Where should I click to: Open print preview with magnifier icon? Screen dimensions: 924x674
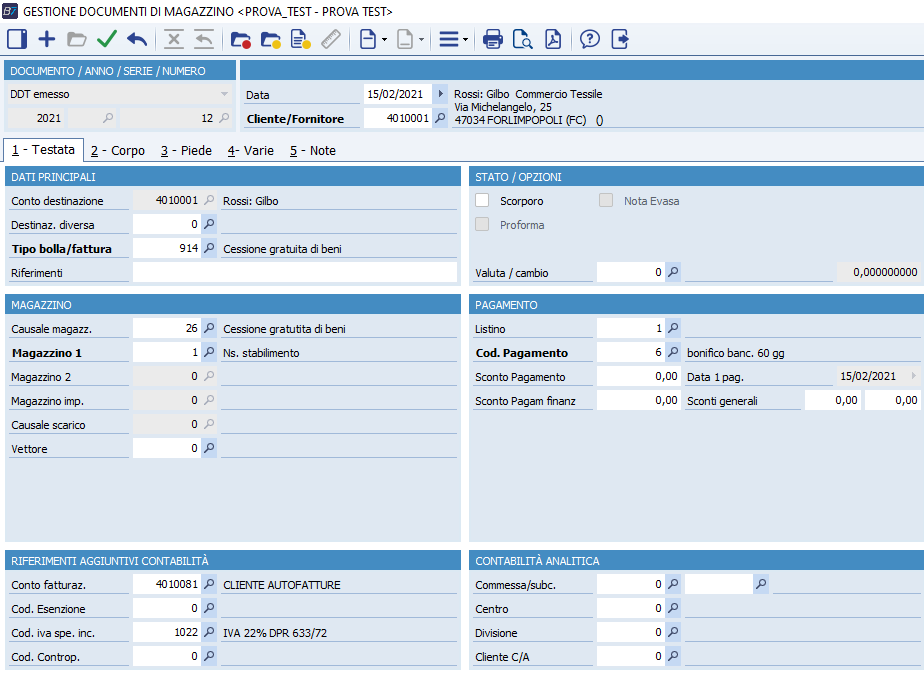click(x=522, y=39)
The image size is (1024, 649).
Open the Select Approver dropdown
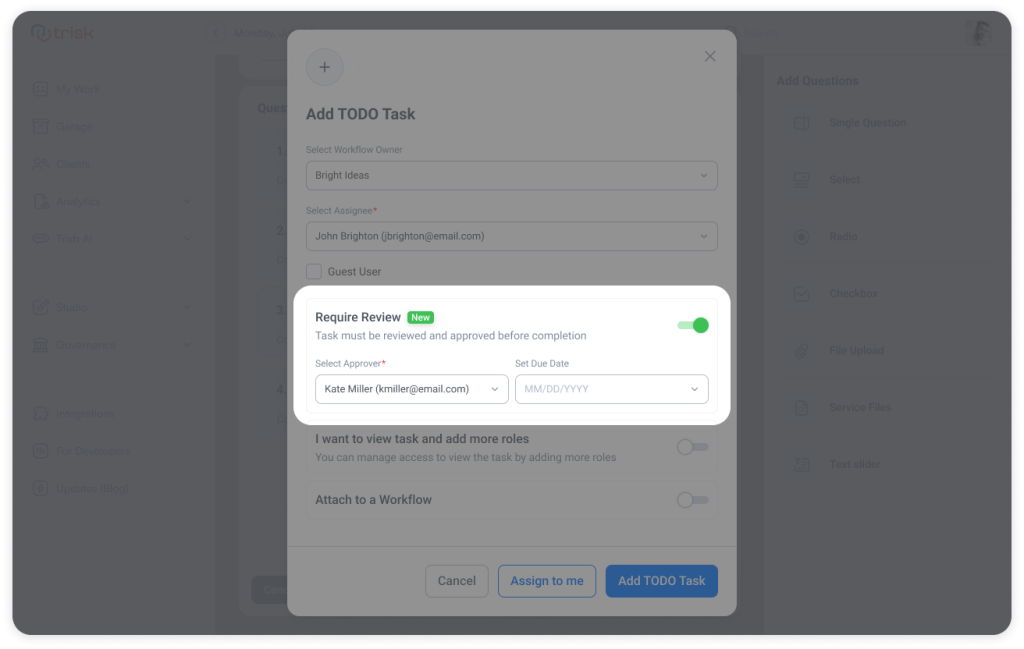click(x=411, y=389)
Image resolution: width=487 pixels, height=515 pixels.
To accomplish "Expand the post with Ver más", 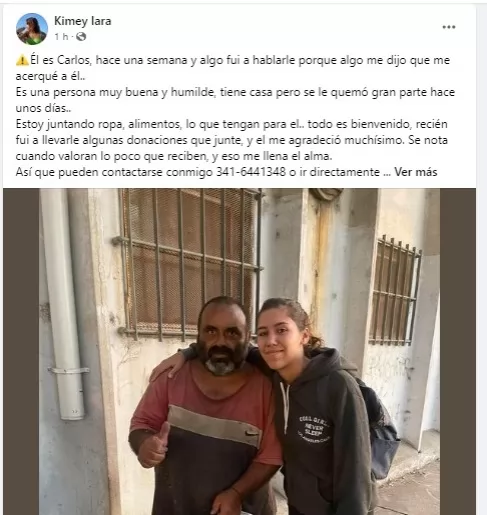I will [x=416, y=172].
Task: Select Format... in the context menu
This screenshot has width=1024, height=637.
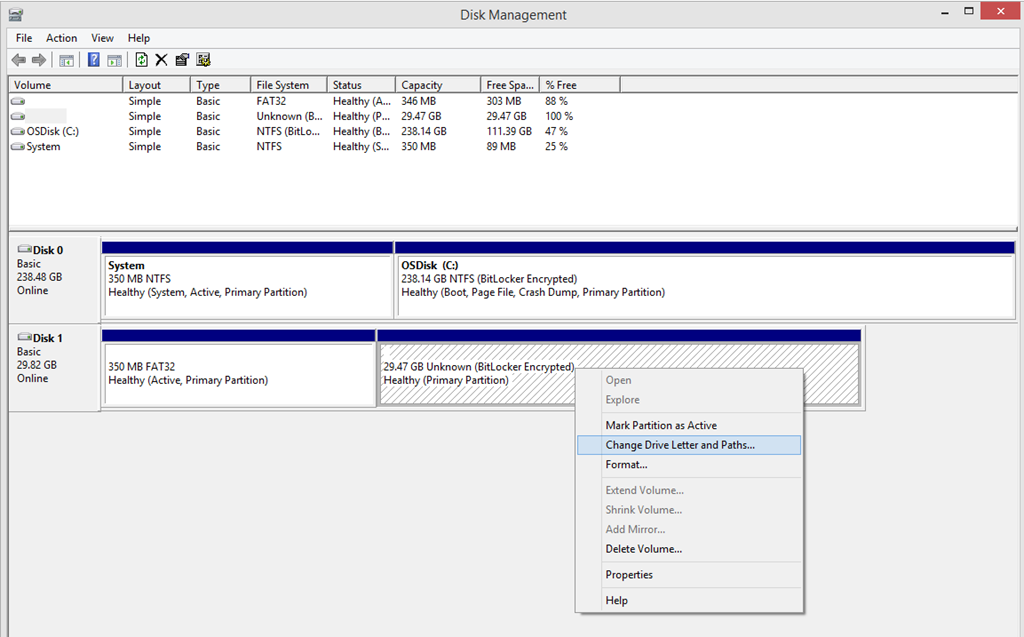Action: tap(626, 464)
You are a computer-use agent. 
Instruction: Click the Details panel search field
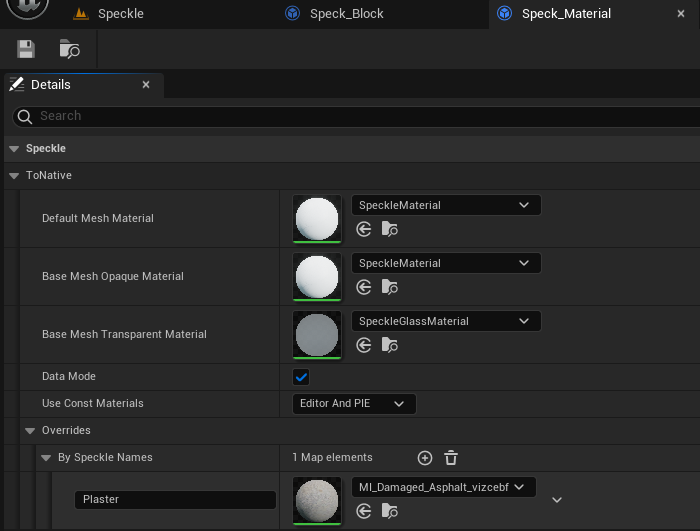click(x=357, y=116)
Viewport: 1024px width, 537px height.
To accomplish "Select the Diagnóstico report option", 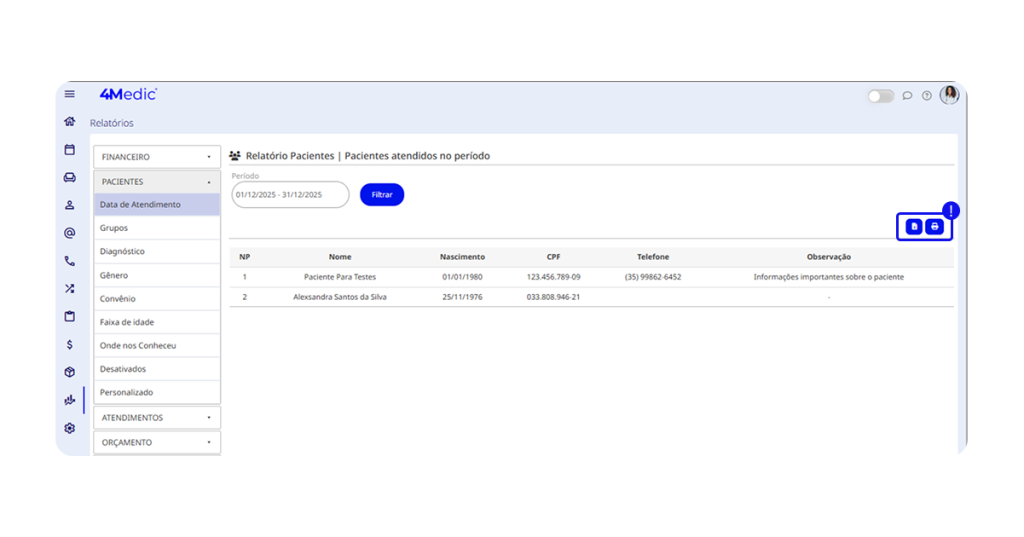I will tap(123, 252).
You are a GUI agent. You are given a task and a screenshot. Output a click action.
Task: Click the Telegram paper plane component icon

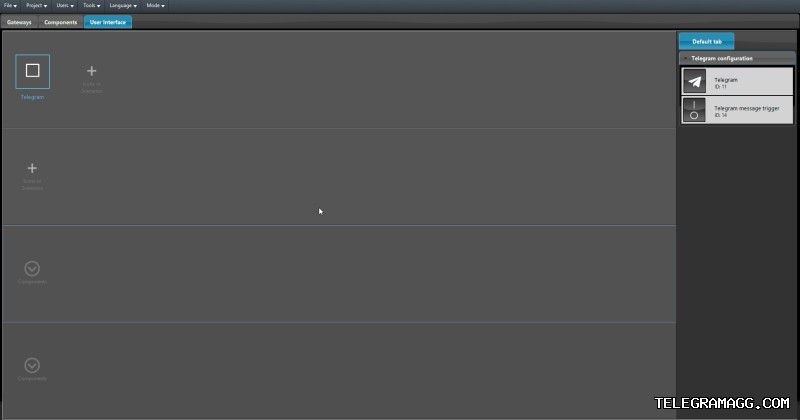pyautogui.click(x=694, y=81)

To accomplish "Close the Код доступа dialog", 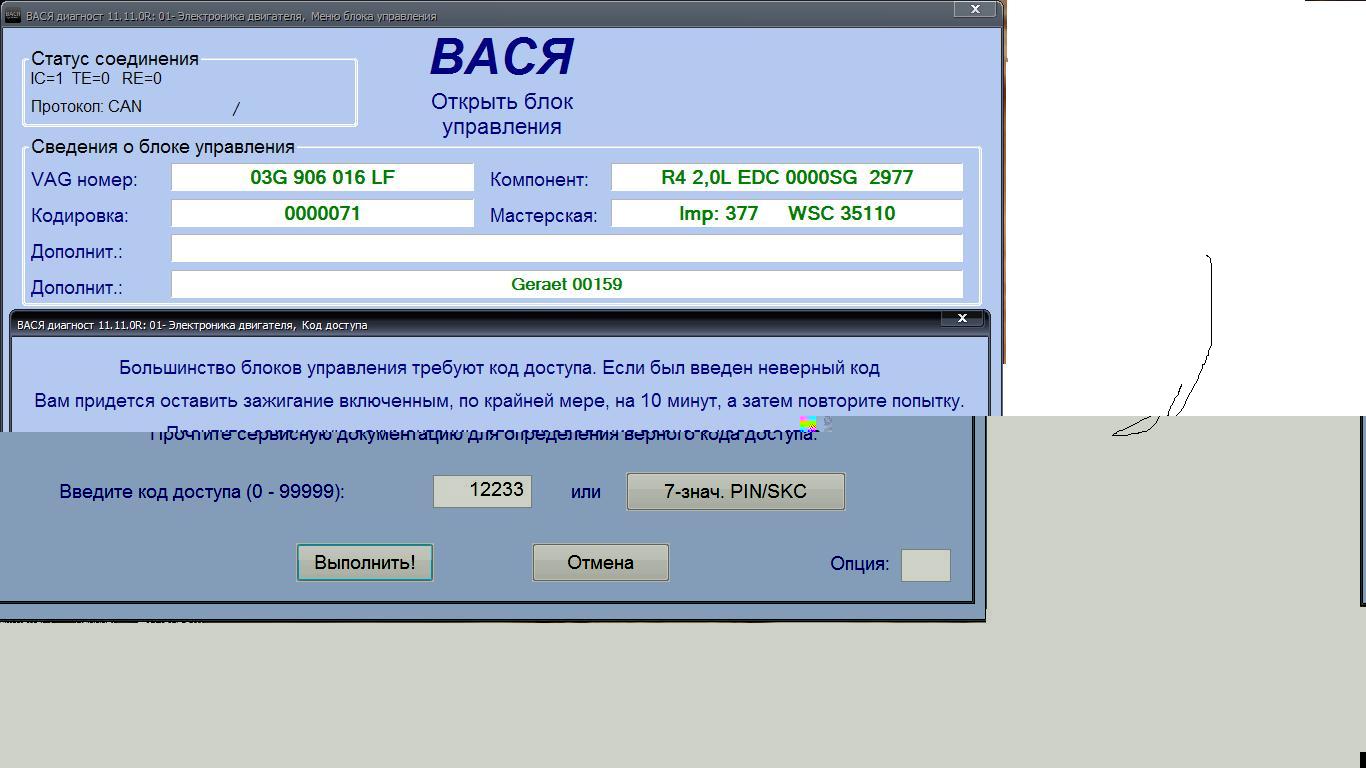I will pos(962,318).

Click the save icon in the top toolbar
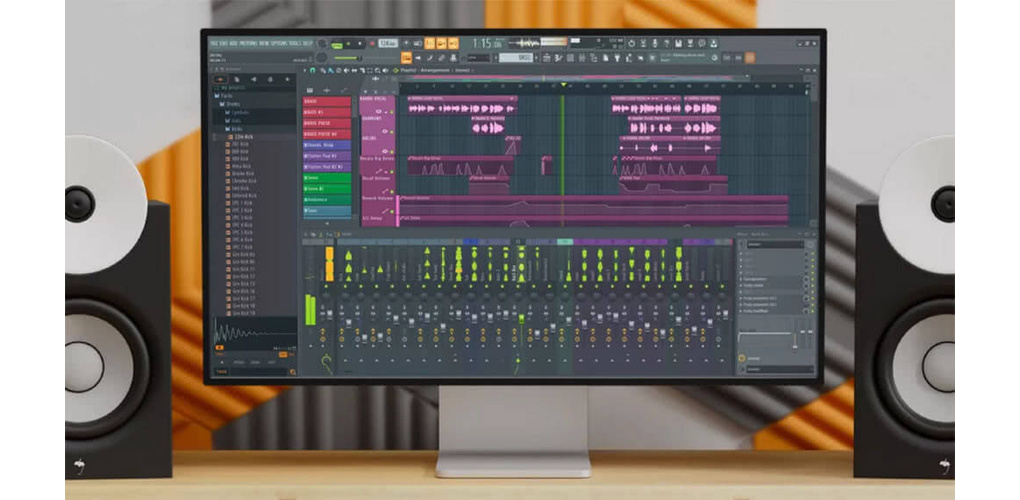pyautogui.click(x=678, y=43)
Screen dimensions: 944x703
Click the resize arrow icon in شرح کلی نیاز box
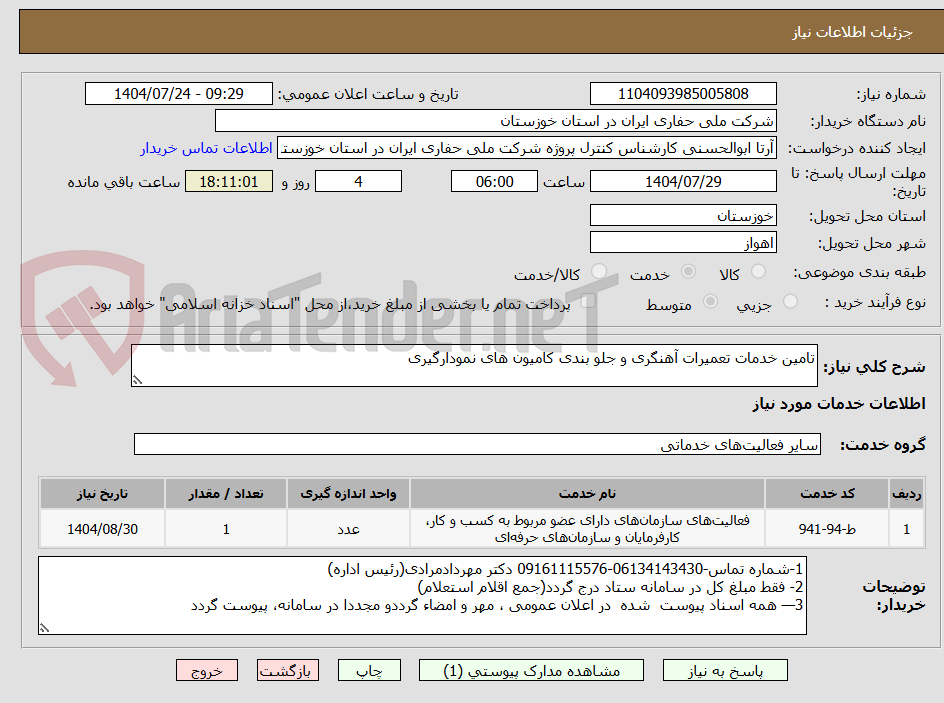[137, 378]
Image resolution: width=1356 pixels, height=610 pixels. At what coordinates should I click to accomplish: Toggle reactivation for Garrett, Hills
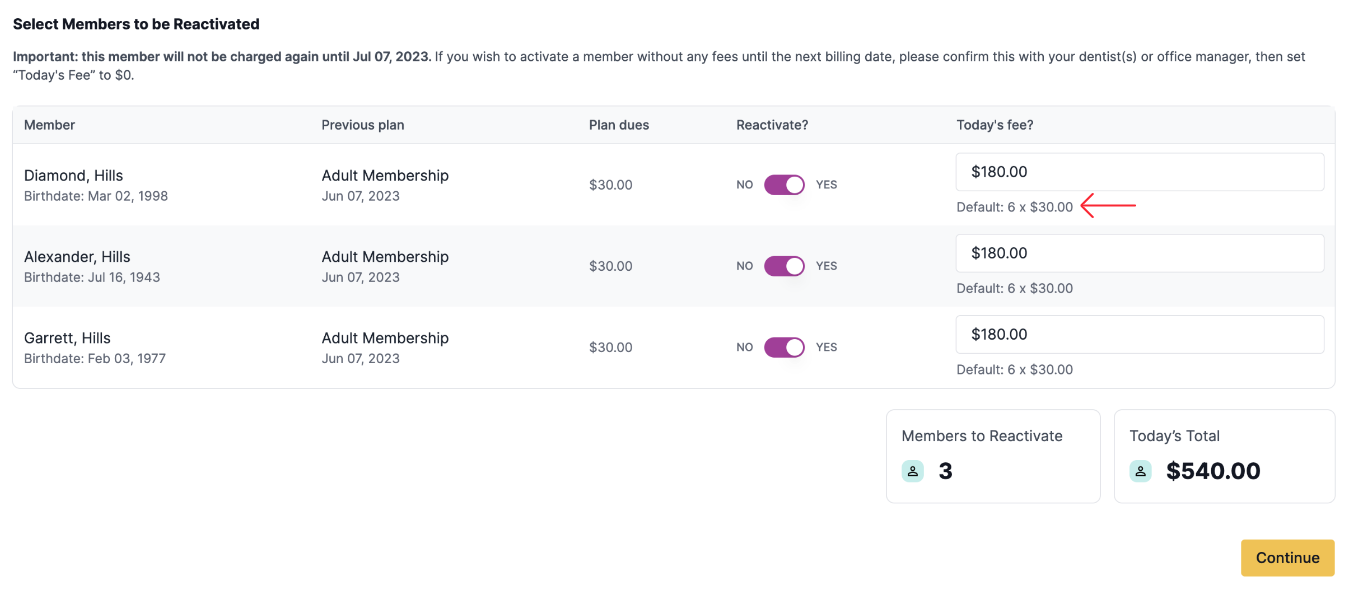784,347
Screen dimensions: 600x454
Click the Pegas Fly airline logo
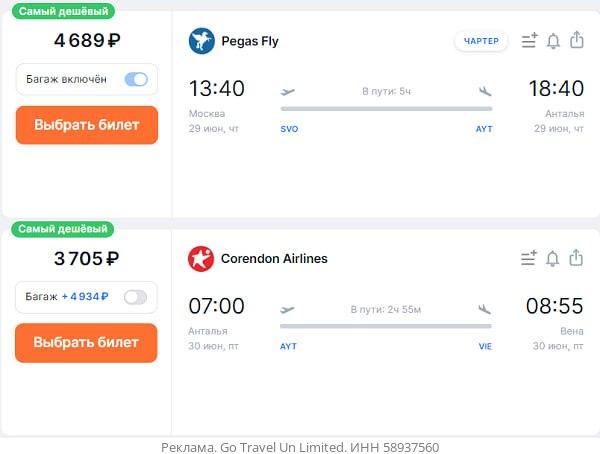[202, 41]
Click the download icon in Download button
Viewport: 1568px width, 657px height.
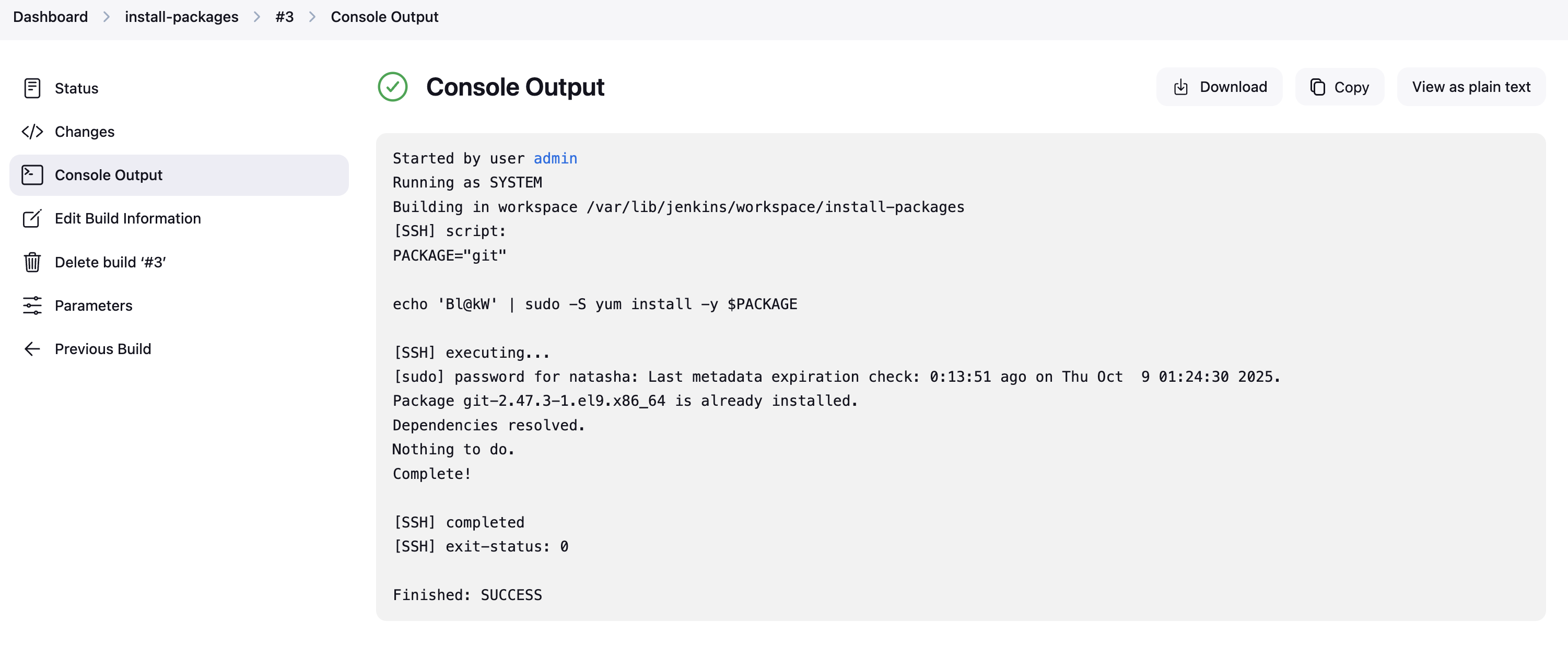coord(1181,87)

--------------------------------------------------

● PROBLEM REQUIREMENTS:
Give back one number only: the count of lines in the entries that hold the string "agent".

● YOUR SOLUTION:
2